Validation sous réserves du fichier national automatisé des empreintes génétiques
Par Cédric ROULHAC*
Sur le fond, la Haute juridiction considère que les dispositions visées ne portent pas atteinte au principe de la « rigueur nécessaire » en matière de procédure pénale (art. 9 DDHC) mais elle formule toutefois deux réserves d’interprétation. Celles-ci concernent les conditions dans lesquelles sont recueillies et conservées les empreintes génétiques des personnes intéressées. Premièrement, il appartient selon le Conseil au pouvoir réglementaire, auquel l’une des dispositions renvoie le soin de préciser notamment la durée de conservation des informations enregistrées, de « proportionner » cette durée, « compte tenu de l’objet du fichier, à la nature ou à la gravité des infractions concernées tout en adaptant ces modalités aux spécificités de la délinquance des mineurs » (cons. 18).
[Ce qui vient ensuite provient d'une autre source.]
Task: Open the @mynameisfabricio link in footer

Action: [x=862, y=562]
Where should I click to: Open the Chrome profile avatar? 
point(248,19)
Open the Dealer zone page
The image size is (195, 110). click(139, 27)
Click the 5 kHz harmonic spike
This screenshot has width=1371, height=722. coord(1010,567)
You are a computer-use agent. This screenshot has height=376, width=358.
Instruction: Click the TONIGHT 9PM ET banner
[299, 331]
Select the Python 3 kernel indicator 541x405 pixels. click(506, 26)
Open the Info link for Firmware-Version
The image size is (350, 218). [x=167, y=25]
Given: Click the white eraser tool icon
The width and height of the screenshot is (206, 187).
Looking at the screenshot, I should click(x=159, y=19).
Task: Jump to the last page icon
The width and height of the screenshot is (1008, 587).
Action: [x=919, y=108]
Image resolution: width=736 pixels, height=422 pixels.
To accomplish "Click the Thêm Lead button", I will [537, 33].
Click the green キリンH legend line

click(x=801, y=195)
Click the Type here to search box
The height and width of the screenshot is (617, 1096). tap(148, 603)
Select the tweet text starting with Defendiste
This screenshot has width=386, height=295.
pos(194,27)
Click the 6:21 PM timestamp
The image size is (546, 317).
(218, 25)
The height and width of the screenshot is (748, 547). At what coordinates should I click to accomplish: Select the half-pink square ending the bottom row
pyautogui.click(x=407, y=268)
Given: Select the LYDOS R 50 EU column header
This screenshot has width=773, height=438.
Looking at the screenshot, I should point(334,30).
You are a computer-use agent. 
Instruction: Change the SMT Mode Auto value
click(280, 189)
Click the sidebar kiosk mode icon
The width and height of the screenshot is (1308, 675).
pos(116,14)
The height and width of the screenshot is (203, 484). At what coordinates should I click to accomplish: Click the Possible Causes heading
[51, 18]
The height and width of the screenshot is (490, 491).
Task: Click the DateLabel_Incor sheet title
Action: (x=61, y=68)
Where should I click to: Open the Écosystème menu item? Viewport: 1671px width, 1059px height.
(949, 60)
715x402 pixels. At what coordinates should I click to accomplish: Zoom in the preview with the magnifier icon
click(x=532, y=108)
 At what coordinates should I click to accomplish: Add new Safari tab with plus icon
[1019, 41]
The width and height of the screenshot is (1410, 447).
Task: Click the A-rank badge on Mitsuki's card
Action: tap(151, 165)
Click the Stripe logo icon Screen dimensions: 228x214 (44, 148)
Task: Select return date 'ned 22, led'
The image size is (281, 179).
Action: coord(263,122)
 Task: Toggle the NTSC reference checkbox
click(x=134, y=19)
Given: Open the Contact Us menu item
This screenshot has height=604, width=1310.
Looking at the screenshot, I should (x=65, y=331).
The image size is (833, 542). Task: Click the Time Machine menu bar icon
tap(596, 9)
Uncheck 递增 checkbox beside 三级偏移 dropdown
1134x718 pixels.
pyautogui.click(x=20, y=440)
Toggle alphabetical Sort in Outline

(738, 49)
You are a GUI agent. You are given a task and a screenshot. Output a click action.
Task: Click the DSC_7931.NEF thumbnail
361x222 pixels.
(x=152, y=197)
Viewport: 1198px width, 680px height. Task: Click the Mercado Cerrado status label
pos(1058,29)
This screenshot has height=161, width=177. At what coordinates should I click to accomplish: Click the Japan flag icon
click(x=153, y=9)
Deuxièmement, le Conseil indique la façon dont doit être interprétée l’expression « crime ou délit » employée par le législateur dans l’article 706-54 du code de procédure pénale (prélèvement aux fins de rapprochement avec les données du fichier). Celle-ci doit être comprise comme renvoyant à une liste limitative d’infractions figurant dans l’article suivant du code de procédure pénale, également soumis au contrôle du Conseil (cons. 19).
Concernant les autres griefs invoqués par le requérant, le Conseil juge les dispositions conformes à la liberté individuelle du fait des garanties qui encadrent les prélèvements et leur usage par les officiers de police judiciaire (cons. 12). Il estime que manquent également en fait les griefs tirés de l’atteinte à l’inviolabilité du corps humain et au principe du respect de la dignité de la personne humaine, dès lors que les prélèvements n’impliquent « aucune intervention corporelle interne » et sont seulement destinés à l’identification des personnes, sans autoriser l’examen des empreintes génétiques (cons. 13 et 14). Les conditions posées par le texte, et le fait que le ficher relève du contrôle de la CNIL, sont pour le Conseil « de nature à assurer entre le respect de la de la vie privée et la sauvegarde de l’ordre public, une conciliation qui n’est pas manifestement déséquilibrée » (cons. 16).
Enfin, outre le rejet de griefs portant sur la violation de la présomption d’innocence (cons. 17), ou du principe non bis in idem (cons. 25), la Haute juridiction juge que la liste des infractions qui peuvent conduire à l’enregistrement sur le fichier des traces et empreintes génétiques « est en adéquation avec l’objectif poursuivi par le législateur », que la disposition concernée « ne soumet pas les intéressés à une rigueur qui ne serait pas nécessaire et ne porte atteinte à aucun des droits et libertés invoqués » (cons. 22).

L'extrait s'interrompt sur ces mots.